**Document passage**
In South Asia, Islamic revivalist intellectuals and statesmen like Syed Ahmad Khan, Muhammad Iqbal, Muhammad Ali Jinnah promoted the Two-Nation Theory and the Muslim League established the world's first modern Islamic republic, Pakistan. Abul Ala Maududi was the later leader of this movement who established Jamaat-e-Islami in South Asia. Today it is one of the most influential Islamic parties in the Indian sub-continent, spanning three countries (Pakistan, India, and Bangladesh), although the different national parties have no organisational link between them. Muhammed Ilyas Kandhlawi was an Indian Islamic scholar who founded the widely influential Tablighi Jamaat Islamic revivalist movement, in 1925. It is now a worldwide movement with over 50 million active followers, it is a non-political movement which focuses on increasing the Muslims' faith and for them to return to the sunnah way of life.

Whether or not the contemporary revival is part of an historical cycle, the uniqueness of the close association of the Muslim community with its religion has been noted by scholar Michael Cook who observed that "of all the major cultural domains" the Muslim world "seems to have been the least penetrated by irreligion". In the last few decades ending in 2000, rather than scientific knowledge and secularism edging aside religion, Islamic fundamentalism has "increasingly represented the cutting edge" of Muslim culture.

==Contemporary revivalism==
After the late 1970s, when the Iranian Revolution erupted, a worldwide Islamic revival emerged in response to the success of the revolution, owing in large part to the failure of secular Arab nationalist movement in the aftermath of the Six-Day War and popular disappointment with secular nation states in the Middle East and Westernized ruling elites, which had dominated the Muslim world during the preceding decades, and which were increasingly seen as authoritarian, ineffective and lacking cultural authenticity. Further motivation for the revival included the Lebanese Civil War, which began in 1975 and resulted in a level of sectarianism between Muslims and Christians previously unseen in many Middle Eastern countries. Another motivation was the newfound wealth and discovered political leverage brought to much of the Muslim world in the aftermath of the 1973 oil crisis and also the Grand Mosque seizure which occurred in late 1979 amidst the revival; both of these events encouraged the rise of the phenomenon of "Petro-Islam" and the International propagation of conservative revivalist strains of Islam favored by Saudi Arabia and other petroleum exporting Gulf states during the mid-to-late 1970s. In an effort by the Saudi monarchy to counterbalance the consolidation of the Iranian Revolution, it exported neo-Wahhabi ideologies to many mosques worldwide. As such, it has been argued that with both of the Islamic superpowers in the Middle East (Iran and Saudi Arabia) espousing Islamist ideologies by the end of the 1970s, and the isolation of the traditionally secularist Egypt during the period from being the most influential Arab country as a result of the Camp David Accords- resulting in Saudi Arabia's newfound dominance over Arab countries – the Islamic revival became especially potent amongst Muslims worldwide. With Lebanon, traditionally a source of secular Arab culture, fractured between Muslim and Christian, exposing the failures of its secular confessionalist political system, there was a general idea amongst many Muslims by the late 1970s that secularism had failed in the Middle East to deliver the demands of the masses. In Egypt, the revival was also motivated by the migration of many Egyptians during the 1980s to the Gulf countries in search of work; when they returned, returning especially in the aftermath of the Gulf War in Kuwait, they brought the neo-Wahhabist ideologies and more conservative customs of the Gulf back with them.

**Extracted entries**

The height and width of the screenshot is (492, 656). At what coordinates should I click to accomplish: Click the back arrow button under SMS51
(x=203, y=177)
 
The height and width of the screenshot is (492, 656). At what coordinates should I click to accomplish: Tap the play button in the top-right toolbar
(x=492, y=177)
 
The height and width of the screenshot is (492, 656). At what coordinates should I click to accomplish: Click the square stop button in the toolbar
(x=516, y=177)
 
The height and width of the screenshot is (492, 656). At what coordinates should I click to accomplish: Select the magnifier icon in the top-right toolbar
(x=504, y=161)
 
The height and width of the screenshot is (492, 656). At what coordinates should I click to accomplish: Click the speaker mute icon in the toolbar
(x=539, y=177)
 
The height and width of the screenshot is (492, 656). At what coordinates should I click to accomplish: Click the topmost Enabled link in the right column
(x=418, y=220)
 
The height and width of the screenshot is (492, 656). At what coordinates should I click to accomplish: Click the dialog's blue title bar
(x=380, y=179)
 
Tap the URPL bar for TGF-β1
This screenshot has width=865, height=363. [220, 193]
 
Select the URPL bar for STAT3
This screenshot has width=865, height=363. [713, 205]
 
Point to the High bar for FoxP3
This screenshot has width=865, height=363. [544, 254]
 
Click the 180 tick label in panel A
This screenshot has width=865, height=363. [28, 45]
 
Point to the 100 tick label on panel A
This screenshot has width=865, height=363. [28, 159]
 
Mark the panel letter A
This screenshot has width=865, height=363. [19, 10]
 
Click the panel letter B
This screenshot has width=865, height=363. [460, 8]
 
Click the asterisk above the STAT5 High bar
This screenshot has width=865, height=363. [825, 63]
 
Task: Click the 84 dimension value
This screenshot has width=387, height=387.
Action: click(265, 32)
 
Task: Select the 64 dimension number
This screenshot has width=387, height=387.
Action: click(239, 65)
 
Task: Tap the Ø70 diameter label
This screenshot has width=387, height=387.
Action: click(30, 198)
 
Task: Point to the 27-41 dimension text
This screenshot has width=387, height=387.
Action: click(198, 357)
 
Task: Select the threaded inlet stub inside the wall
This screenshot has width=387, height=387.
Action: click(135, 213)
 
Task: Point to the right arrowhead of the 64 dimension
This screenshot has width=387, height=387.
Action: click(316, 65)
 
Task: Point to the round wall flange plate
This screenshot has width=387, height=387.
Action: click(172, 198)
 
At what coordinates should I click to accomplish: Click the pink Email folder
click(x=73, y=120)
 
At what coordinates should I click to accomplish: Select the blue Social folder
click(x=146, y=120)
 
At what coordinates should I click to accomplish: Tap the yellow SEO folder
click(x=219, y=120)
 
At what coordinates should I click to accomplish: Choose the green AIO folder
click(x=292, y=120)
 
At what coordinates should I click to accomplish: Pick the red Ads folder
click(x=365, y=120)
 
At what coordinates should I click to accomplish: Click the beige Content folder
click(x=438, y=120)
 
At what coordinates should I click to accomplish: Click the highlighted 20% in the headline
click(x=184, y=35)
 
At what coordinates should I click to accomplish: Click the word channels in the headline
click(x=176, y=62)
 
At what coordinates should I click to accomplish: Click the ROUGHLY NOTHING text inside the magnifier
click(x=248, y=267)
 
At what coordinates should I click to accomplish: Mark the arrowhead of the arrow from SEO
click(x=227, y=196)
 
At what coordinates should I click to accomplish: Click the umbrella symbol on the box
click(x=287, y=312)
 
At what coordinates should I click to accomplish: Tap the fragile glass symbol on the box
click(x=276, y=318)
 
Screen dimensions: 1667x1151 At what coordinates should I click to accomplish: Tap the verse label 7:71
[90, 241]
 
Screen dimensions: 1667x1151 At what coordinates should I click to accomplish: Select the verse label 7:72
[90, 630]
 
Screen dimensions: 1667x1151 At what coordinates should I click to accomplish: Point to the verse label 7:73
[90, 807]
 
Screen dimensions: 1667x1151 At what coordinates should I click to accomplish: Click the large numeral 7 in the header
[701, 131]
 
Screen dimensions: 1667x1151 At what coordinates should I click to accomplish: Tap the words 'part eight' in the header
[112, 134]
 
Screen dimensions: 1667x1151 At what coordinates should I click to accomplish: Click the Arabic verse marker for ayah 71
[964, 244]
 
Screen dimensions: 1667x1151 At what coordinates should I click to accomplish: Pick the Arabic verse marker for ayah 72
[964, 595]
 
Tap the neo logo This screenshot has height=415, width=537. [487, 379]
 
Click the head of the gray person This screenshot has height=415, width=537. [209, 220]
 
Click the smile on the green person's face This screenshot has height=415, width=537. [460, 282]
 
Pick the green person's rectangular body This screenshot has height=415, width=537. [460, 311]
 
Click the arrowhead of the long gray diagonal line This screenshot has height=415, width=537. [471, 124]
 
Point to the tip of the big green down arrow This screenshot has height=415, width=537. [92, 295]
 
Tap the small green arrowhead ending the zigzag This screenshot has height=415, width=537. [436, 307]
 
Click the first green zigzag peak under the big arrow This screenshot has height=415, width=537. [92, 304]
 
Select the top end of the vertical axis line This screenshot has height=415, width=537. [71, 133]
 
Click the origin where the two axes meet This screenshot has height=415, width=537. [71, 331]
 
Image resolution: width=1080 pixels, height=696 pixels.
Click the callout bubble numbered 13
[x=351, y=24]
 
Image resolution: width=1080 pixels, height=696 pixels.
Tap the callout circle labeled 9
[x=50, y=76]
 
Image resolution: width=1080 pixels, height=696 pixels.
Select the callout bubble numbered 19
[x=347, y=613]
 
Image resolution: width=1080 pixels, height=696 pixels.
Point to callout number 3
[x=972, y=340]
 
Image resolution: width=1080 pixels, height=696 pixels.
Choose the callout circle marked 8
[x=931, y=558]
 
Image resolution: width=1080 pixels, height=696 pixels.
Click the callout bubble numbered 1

**Task objective**
In the passage on Islamic revivalism, in what year did the Lebanese Civil War begin?

**Result below**
1975